Mom2all said:
4. What women have is gold.. every man a pirate after it. If you offer it
away like it worthless, it's copper. People walk by pennies all day long
never stop to pick them up. Keep the gold.
I actually feel like this objectifies women in a way. It makes it sound like sex is a commodity, even if it's an expensive commodity to be horded. I prefer to think of sex as something I share with someone I love, not something I give away.
5. Long hair is attractive.. but not on your legs or pits.
Very Western thinking. There are parts of the world where thin or no hair is considered ugly. I used to refuse to shave: partially because it was a pain in the neck to do it every other day, and partially because I was a hippie who wanted to reject social norms.

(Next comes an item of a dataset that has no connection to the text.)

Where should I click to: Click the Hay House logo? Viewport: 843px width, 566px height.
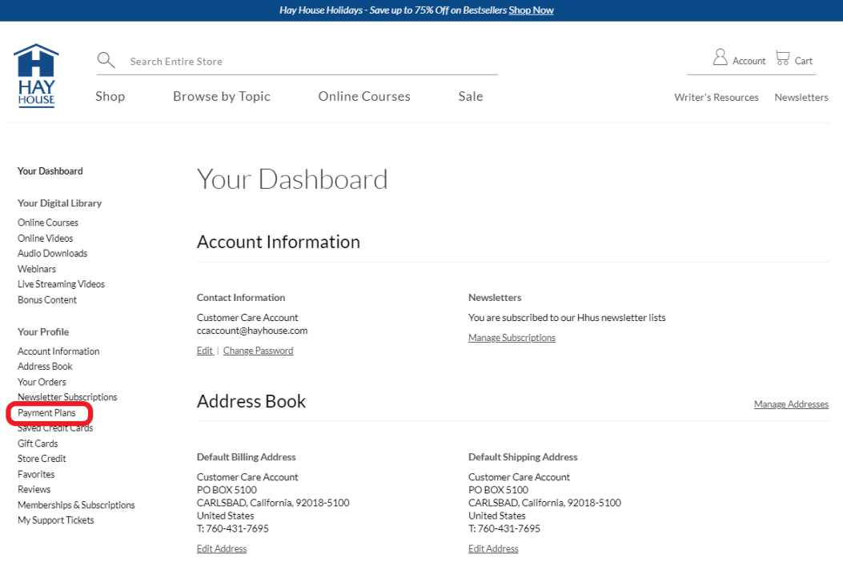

Now I do body sugaring because I enjoy the look and feel, and it only has to be done every 6 weeks instead of every other day.
7. Deodorant is not just for pits, its for all sweaty parts. Apply it.
As long as it isn't smelly, there's nothing wrong with some sweat. Obviously if you're going to a fancy place, it isn't appropriate. But people sweat and I think it's silly to pretend we aren't normal, with body functions. And hey guess what, women also FART!
9. Mechanics have an excuse for dirty finger nails, not you.
Have you ever tried to plant or weed a 20 foot garden without getting some dirt under your nails? And how many of those French manicures are hiding grungy filth?
13. With make-up, less is always more. People laugh at clowns.
This one I completely agree with! I always think make-up, if you can detect it, looks silly. I only like to wear costume make-up, i.e. face-painting for a crazy party.
15. Perfume should scent your body, not the whole room. Again, too
much of a good thing, is.
YES YES YES!!! Thank you!! As someone with a scent sensitivity, who gets headaches from all but the highest quality fragrances (and no one ever douses themselves with something that costs $300 a bottle), I could not possibly agree more!
16. Educate yourself. You do not need a man to carry you. Something
carried on someones else's back is a leech. They get plucked off. Be a
partner, not a leech.
Behind every successful man is a woman!
17. Expect your date to open the door and walk you to your steps. If
he doesn't respect you in the begining, how will he later on? If he
pulls up and beeps his horn, let him beep it til the battery dies. A
good woman deserves a good man.
I love the chivalry of having a man make a big production of opening the door with a little bow as I walk through.
I also like to skip ahead and open the door for my date. It's 2010 and Chivalry works both ways!
22. If your wrong, say your wrong and say your sorry.
This applies to everyone!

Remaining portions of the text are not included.